Stored items ->
________
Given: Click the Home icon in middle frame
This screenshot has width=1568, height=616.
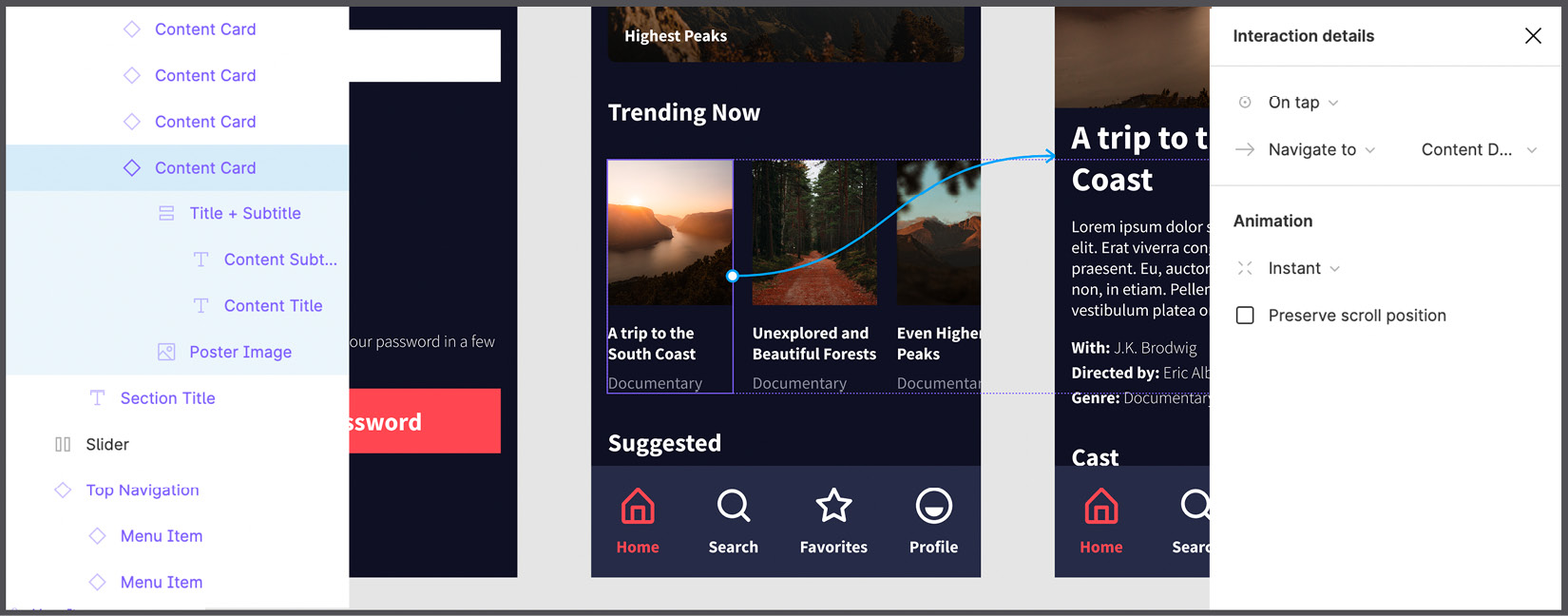Looking at the screenshot, I should click(x=638, y=507).
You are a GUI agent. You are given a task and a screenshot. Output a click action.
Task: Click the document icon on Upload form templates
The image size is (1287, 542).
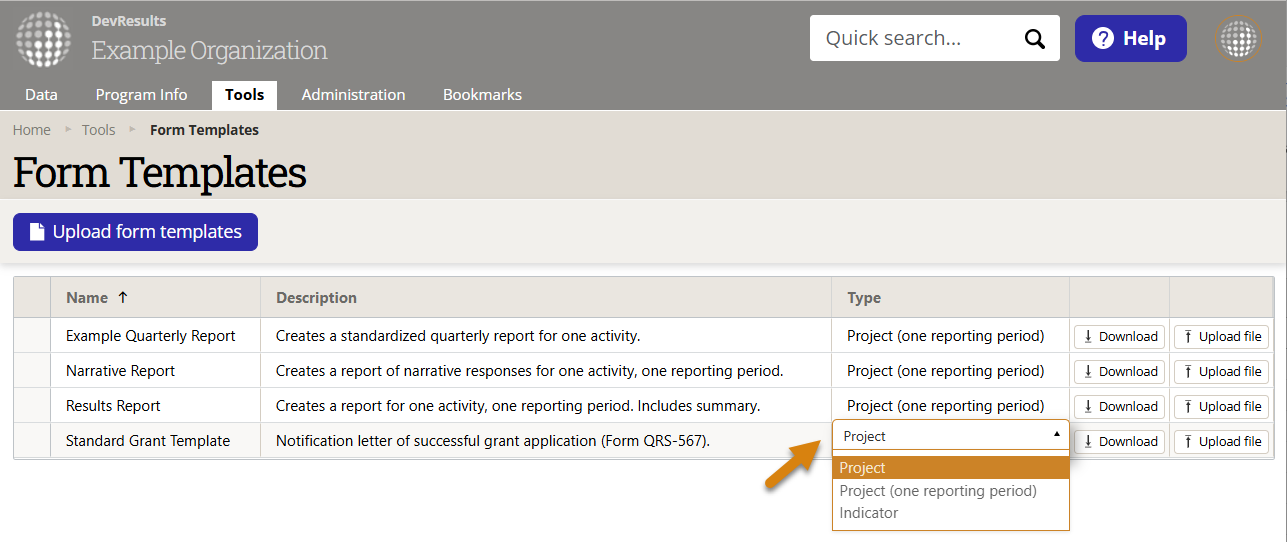point(37,232)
________
WHAT TO DO -> Write out exactly the lines that run from the one containing "You are a GUI" to the last line of the entries above, both ends kept, pictures left out.

ANSWER TO THIS PROBLEM ->
You are a GUI agent. You are given a task and a screenshot. Output a click action.
Task: Click the document icon on Upload form templates
The image size is (1287, 542).
point(37,232)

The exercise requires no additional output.